Edit: Additional Code:

public static byte[] convertFileToByteArray(String path) throws IOException
{
    File file = new File(path);
    byte[] fileData;
    fileData = new byte[(int)file.length()];
    FileInputStream in = new FileInputStream(file);
    in.read(fileData);
    in.close();
    return fileData;
}

public static boolean convertByteArrayToBitTextFile(String path, byte[] bytes)
{
    try
    {
        PrintWriter out = new PrintWriter(path);
        for (int i = 0; i < bytes.length; i++)
        {
            out.print(String.format("%8s", Integer.toBinaryString(bytes[i] & 0xFF)).replace(' ', '0'));
        }
        out.close();
        return true;
    }
    catch (FileNotFoundException e)
    {
        return false;
    }
}

public static boolean convertByteArrayToByteTextFile(String path, byte[] bytes)
{
    try
    {
        PrintWriter out = new PrintWriter(path);
        for(int i = 0; i < bytes.length; i++)
        {
            out.print(bytes[i]);
        }
        out.close();
        return true;
    }
    catch (FileNotFoundException e)
    {
        return false;
    }
}

public static boolean convertByteArrayToRegularFile(String path, byte[] bytes)
{
    try
    {
        PrintWriter out = new PrintWriter(path);
        for(int i = 0; i < bytes.length; i++)
        {
            out.write(bytes[i]);
        }
        out.close();
        return true;
    }
    catch (FileNotFoundException e)
    {
        return false;
    }
}

public static boolean convertBitFileToByteTextFile(String path) 
{
    try
    {
        byte[] b = convertFileToByteArray(path);
        convertByteArrayToByteTextFile(path, b);
        return true;
    }
    catch (IOException e)
    {
        return false;
    }

}

I do this to try methods of compression on a very fundamental level, so please let's not discuss why use human-readable form.

Now this works quite well so far, however I got two problems.

1) It takes foreeeever (>20 Minutes for 230KB into binary text). Is this just a by-product of the relatively complicated conversion or are there other methods to do this faster?

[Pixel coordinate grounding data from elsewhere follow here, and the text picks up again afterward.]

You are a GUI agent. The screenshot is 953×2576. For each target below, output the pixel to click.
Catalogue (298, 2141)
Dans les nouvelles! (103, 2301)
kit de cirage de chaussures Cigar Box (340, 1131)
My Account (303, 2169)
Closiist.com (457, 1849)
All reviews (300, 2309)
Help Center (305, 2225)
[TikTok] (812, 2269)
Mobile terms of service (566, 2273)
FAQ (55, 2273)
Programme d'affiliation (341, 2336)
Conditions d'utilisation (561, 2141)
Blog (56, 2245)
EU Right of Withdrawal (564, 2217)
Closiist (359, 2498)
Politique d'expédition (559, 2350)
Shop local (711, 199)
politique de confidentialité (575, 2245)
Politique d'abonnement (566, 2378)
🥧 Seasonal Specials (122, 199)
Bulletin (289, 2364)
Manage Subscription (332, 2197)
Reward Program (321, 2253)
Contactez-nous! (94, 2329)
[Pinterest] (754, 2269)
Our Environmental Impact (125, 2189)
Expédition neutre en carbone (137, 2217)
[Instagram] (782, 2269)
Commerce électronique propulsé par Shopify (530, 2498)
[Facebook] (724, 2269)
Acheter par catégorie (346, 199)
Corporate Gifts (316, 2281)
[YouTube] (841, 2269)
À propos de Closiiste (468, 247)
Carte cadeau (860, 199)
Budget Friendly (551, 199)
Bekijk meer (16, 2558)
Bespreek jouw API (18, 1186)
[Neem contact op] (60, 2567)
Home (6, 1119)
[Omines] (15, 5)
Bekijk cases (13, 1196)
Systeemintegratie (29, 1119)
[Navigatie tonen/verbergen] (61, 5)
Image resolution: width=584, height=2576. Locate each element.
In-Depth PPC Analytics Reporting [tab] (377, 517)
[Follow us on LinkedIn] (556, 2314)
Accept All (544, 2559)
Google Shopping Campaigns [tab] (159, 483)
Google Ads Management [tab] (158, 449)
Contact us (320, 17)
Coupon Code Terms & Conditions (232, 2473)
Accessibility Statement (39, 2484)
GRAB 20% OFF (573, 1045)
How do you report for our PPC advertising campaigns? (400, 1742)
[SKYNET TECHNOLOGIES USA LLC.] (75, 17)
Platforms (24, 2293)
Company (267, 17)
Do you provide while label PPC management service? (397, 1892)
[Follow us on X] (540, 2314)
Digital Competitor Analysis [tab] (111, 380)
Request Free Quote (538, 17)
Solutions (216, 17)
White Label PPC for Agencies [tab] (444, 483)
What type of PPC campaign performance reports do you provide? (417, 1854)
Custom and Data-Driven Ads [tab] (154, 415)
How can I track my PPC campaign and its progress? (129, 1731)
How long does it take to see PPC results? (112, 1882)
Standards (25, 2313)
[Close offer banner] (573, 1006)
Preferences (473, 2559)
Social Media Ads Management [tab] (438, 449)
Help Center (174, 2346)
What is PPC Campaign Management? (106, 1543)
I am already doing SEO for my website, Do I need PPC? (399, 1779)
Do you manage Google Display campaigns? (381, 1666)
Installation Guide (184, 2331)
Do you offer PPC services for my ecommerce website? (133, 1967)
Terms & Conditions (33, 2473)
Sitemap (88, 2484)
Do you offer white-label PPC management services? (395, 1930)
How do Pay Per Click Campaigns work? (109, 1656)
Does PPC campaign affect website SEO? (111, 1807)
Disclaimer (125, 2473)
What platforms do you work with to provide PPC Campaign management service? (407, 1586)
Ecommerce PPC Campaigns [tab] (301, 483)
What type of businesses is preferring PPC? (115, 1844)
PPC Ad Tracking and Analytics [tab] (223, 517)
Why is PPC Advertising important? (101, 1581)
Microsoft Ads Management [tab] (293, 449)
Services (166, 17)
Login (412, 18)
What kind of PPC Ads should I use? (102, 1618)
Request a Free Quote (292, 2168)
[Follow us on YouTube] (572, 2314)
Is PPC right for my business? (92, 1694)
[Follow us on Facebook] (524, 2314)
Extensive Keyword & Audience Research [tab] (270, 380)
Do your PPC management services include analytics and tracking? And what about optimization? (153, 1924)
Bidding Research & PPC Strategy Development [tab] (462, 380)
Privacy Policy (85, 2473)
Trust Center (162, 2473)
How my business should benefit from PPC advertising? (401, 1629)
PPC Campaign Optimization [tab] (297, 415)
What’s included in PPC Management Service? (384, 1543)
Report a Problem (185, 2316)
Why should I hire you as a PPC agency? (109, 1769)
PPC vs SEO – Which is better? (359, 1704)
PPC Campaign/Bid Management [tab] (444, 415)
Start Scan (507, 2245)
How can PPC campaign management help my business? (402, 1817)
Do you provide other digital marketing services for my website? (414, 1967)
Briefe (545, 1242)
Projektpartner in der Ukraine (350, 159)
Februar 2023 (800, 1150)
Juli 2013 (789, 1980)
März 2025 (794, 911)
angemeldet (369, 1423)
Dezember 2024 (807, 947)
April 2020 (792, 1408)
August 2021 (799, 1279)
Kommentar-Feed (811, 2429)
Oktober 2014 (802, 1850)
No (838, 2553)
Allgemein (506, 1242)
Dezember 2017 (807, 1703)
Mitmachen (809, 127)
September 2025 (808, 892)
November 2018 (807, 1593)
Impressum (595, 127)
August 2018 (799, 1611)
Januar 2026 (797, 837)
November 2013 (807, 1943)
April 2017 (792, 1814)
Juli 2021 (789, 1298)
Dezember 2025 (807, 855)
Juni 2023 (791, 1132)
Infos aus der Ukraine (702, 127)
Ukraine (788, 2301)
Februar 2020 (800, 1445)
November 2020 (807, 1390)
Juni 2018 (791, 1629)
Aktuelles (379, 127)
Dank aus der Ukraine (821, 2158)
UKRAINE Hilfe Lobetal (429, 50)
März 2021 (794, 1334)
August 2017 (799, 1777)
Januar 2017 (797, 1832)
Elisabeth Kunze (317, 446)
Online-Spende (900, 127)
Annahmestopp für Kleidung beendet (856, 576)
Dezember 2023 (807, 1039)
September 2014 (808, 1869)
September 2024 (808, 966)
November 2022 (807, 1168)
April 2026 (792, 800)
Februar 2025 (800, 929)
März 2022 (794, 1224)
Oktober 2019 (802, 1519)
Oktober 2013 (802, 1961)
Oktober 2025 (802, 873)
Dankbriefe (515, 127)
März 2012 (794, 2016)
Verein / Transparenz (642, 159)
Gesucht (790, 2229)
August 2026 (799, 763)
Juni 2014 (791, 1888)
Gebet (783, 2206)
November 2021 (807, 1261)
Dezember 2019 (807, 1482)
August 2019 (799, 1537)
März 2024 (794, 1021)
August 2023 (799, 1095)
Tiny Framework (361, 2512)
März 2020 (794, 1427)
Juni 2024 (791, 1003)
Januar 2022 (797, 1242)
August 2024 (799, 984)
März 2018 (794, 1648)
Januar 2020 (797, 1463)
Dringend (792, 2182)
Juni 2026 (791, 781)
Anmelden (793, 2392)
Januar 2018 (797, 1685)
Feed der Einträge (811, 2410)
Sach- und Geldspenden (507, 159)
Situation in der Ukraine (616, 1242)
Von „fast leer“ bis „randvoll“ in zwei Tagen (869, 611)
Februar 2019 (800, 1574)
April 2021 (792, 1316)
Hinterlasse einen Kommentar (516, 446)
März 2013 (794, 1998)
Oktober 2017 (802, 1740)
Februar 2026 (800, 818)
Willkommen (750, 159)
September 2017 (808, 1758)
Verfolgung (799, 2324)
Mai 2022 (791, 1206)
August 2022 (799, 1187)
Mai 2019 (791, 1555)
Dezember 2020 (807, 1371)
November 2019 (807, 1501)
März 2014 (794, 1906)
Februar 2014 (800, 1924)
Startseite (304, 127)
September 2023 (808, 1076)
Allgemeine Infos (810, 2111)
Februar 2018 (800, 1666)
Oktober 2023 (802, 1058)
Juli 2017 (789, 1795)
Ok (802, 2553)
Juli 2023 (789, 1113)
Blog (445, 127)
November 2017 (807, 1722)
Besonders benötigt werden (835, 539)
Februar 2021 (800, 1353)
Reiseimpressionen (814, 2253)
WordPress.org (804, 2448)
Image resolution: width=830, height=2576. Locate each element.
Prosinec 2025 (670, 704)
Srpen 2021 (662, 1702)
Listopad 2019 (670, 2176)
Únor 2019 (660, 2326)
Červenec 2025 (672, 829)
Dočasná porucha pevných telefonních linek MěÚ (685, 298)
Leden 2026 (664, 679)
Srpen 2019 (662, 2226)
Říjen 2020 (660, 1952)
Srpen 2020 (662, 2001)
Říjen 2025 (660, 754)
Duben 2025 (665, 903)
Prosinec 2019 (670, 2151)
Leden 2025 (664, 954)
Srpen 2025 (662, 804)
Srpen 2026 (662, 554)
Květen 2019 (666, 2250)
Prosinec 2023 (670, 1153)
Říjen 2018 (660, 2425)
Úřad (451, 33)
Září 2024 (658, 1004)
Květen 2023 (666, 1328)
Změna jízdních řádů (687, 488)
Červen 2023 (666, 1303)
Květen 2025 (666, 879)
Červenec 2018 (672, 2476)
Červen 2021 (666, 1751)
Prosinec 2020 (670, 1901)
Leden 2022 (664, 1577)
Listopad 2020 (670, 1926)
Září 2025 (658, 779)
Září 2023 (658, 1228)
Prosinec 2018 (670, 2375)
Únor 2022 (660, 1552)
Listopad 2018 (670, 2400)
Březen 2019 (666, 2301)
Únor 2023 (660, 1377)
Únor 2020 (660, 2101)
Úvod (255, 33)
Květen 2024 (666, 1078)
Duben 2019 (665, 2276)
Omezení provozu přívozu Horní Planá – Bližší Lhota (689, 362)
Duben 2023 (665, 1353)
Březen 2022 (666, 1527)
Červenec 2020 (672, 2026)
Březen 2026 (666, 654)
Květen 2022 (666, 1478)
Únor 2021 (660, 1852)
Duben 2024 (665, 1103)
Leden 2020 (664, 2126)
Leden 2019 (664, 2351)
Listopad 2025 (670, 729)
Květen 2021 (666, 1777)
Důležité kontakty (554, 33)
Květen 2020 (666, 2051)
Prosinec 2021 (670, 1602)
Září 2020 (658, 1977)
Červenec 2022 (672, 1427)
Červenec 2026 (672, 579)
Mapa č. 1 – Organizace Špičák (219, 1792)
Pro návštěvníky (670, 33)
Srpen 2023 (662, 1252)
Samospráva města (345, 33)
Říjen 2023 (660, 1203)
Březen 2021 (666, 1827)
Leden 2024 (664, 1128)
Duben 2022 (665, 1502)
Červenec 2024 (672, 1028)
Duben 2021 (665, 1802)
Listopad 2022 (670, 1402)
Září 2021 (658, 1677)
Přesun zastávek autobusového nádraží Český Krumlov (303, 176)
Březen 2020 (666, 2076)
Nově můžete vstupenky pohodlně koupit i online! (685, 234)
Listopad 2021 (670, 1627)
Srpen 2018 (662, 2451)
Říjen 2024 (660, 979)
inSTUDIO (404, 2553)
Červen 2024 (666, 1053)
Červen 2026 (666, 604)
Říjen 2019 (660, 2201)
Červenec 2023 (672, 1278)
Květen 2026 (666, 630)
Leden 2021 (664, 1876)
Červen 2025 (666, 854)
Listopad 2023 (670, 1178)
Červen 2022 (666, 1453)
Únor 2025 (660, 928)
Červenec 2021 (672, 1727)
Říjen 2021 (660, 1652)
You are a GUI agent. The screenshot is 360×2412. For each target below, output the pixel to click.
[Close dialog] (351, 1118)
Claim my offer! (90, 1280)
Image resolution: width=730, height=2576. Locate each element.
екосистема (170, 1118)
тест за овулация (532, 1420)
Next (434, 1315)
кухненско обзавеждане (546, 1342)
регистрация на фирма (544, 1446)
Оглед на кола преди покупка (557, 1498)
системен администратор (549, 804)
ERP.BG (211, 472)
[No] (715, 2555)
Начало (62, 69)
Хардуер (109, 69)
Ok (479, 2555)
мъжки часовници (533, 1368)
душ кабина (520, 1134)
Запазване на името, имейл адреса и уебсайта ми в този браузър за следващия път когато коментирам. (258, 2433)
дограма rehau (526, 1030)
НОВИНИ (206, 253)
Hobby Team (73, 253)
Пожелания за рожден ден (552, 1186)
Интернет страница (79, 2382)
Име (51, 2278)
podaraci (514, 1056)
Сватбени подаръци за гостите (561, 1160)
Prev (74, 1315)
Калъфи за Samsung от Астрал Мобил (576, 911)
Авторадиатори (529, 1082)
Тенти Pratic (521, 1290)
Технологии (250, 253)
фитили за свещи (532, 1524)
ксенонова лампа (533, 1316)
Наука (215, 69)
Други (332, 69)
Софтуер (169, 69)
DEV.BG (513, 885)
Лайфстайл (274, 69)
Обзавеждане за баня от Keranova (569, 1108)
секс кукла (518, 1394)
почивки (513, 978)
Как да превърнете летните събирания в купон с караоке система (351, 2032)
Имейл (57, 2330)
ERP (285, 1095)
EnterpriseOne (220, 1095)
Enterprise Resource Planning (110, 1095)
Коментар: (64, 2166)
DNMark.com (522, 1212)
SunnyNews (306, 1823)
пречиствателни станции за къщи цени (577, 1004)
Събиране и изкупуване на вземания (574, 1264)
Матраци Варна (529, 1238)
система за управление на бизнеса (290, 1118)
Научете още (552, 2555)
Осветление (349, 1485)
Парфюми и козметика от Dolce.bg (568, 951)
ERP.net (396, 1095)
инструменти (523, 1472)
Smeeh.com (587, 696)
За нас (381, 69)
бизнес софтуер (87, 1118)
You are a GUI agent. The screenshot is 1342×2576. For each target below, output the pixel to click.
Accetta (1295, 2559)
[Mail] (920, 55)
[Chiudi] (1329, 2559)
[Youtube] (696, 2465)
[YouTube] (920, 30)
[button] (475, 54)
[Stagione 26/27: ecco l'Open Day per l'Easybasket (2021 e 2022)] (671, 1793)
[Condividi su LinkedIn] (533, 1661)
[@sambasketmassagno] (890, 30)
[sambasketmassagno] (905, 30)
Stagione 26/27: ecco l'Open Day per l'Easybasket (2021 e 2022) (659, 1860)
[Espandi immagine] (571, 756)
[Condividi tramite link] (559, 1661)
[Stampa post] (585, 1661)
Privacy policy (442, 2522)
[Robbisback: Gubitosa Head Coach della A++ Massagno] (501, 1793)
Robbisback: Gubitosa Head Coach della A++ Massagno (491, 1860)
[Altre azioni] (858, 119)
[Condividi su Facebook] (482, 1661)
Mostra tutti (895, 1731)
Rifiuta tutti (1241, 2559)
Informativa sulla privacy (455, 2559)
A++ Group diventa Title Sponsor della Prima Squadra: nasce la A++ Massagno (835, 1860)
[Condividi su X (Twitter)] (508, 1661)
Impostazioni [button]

2) and main problem: I have no idea how to convert the files back to what they used to be. Renaming from .txt to .exe does not work (not too surprising as the resulting file is two times larger than the original)

Is this still possible or did I lose Information about what the file is supposed to represent by converting it to a human-readable text file? If so, do you know any alternative that prevents this?

Any help is appreciated.

Jonas Bartkowski
  • 357
  • 1
  • 6
  • 15

2 Answers2

3

The thing that'll cost you most time is the construction of an ever increasing String. A better approach would be to write the data as soon as you have it.

The other problem is very easy. You know that every sequence of eight characters ('0' or '1') was made from a byte. Hence, you know the values of each character in an 8-character block:

01001010
       ^----- 0*1
      ^------ 1*2
     ^------- 0*4
    ^-------- 1*8
   ^--------- 0*16
  ^---------- 0*32
 ^----------- 1*64
^------------ 0*128
              -----
              64+8+2 = 74

You only need to add the values where an '1' is present.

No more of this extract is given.